## [Item coordinate data]
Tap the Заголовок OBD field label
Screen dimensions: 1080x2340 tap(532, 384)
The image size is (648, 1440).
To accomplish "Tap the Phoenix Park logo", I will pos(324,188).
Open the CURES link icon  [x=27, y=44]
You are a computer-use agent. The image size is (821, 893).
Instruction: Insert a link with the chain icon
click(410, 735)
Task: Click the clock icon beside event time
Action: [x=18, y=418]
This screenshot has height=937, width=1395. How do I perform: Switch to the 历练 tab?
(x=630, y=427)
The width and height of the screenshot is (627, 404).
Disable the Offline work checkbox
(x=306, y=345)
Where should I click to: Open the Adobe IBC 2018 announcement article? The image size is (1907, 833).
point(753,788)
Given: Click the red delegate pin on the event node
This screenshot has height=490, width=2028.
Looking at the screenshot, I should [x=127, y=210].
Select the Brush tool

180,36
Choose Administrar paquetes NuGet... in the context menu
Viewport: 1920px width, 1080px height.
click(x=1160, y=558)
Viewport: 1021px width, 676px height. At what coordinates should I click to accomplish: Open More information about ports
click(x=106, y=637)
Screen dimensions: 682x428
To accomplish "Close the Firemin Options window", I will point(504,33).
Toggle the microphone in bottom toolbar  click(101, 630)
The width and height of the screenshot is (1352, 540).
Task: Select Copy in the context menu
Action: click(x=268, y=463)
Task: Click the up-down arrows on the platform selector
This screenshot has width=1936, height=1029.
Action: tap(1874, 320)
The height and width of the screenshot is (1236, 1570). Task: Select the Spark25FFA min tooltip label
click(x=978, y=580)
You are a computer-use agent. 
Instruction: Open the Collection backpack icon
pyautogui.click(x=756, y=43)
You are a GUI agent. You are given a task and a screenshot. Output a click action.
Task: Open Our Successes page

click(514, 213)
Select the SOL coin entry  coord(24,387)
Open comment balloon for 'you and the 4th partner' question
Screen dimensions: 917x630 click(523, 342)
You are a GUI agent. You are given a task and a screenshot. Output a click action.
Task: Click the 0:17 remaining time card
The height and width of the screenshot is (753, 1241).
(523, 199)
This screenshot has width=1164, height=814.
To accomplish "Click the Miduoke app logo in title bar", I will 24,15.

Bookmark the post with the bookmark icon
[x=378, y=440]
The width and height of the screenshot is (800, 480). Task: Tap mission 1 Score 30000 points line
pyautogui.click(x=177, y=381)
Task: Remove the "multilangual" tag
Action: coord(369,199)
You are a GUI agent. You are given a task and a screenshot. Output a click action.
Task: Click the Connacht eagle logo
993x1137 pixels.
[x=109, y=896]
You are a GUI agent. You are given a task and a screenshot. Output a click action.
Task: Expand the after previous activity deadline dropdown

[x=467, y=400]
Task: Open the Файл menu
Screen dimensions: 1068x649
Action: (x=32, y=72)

## [Aim of the exercise]
Rewrite the listing from the line holding "Task: Click the up-down" through the line holding "pyautogui.click(x=756, y=43)", both included, and increase every click coordinate in the answers by 83.

## [Solution for this problem]
Task: Click the up-down arrows on the platform selector
This screenshot has width=1936, height=1029.
Action: tap(1957, 403)
The height and width of the screenshot is (1236, 1570). Task: Select the Spark25FFA min tooltip label
click(x=1061, y=663)
You are a computer-use agent. 
Instruction: Open the Collection backpack icon
pyautogui.click(x=839, y=126)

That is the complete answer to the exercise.